**WHAT YOU NEED TO DO**
Pictures do not belong in the copy. Write out exactly the lines from the one containing "Image resolution: width=1290" through the end of the data.

------ MATERIAL FOR THIS TASK

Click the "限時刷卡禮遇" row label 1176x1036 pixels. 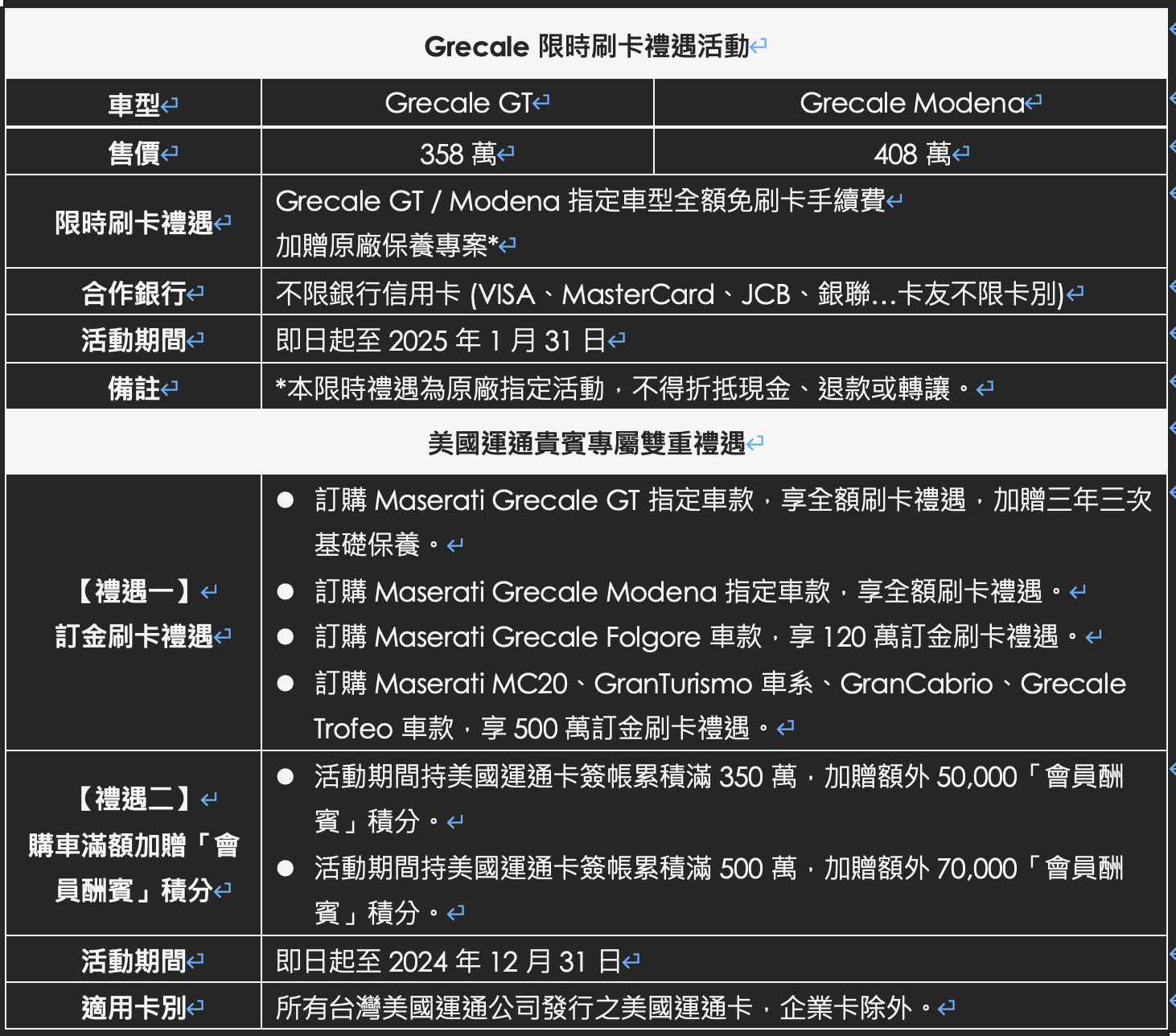pyautogui.click(x=134, y=223)
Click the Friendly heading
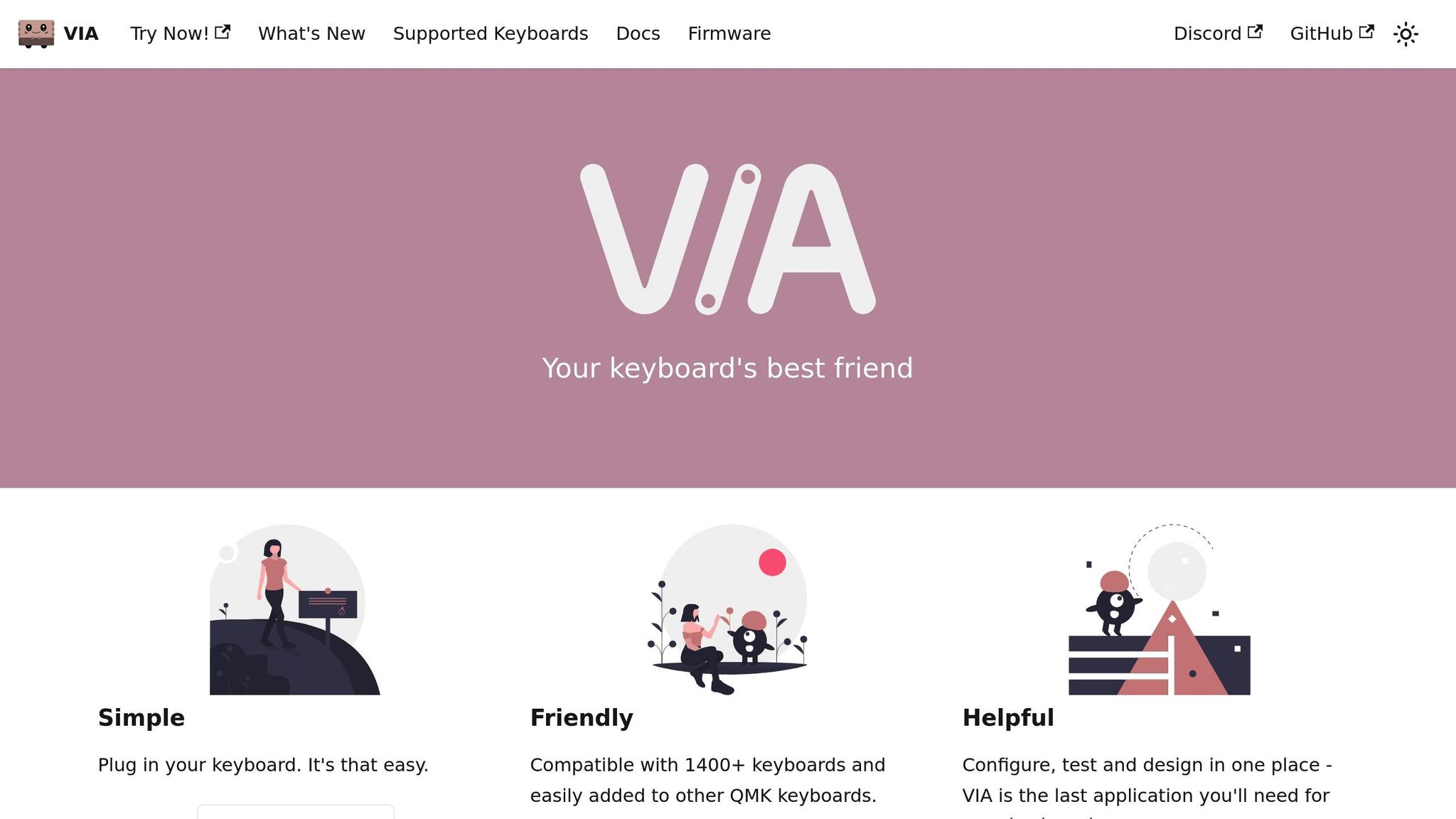1456x819 pixels. 582,717
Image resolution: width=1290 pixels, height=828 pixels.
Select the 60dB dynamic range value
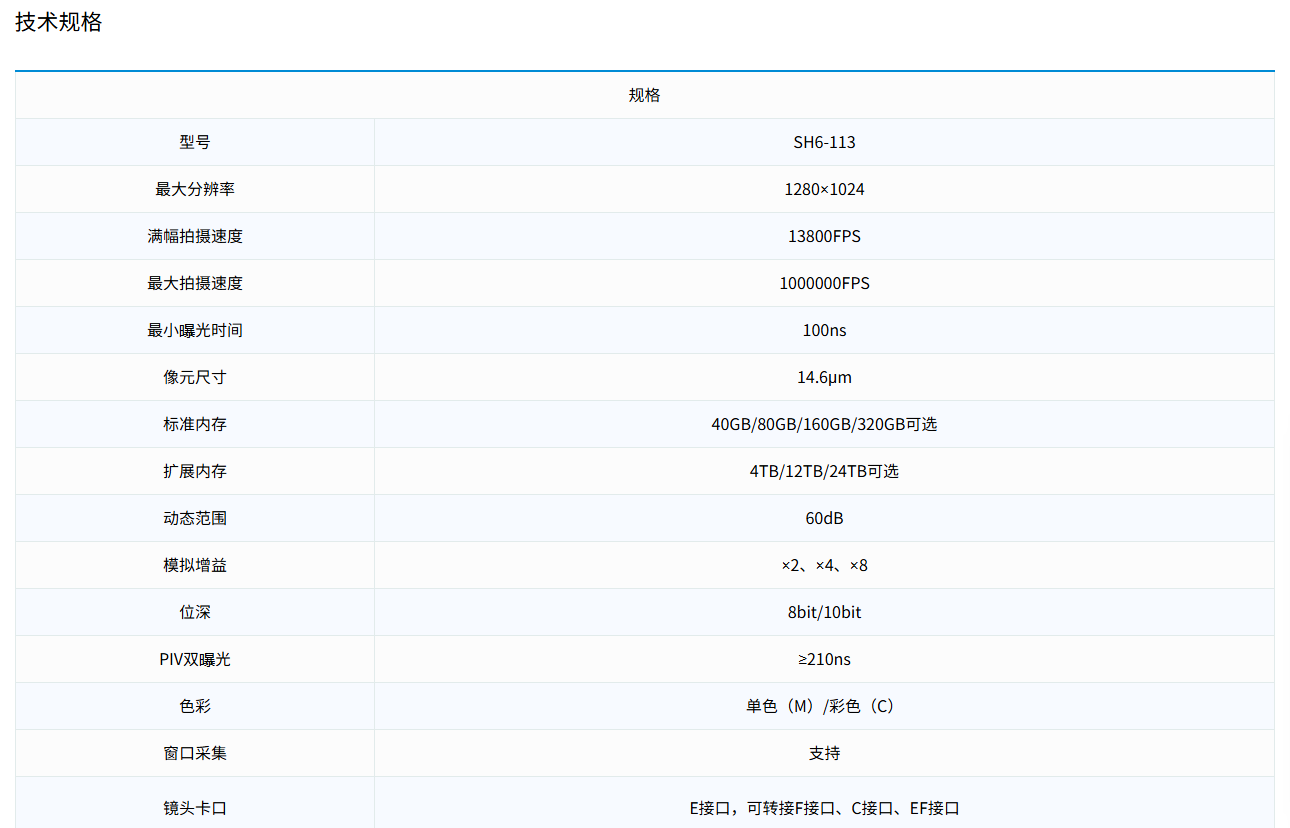(824, 518)
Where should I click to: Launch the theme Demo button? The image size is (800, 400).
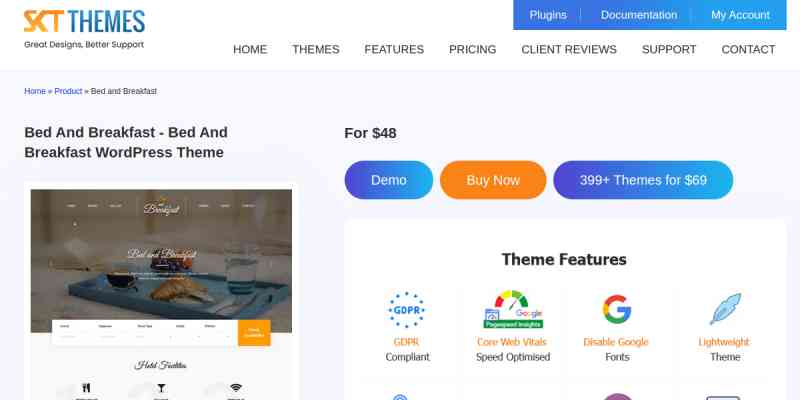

------------

**TASK RESPONSE**
Image resolution: width=1290 pixels, height=828 pixels.
Select the 60dB dynamic range value
(824, 518)
Where should I click to: Launch the theme Demo button? The image size is (800, 400).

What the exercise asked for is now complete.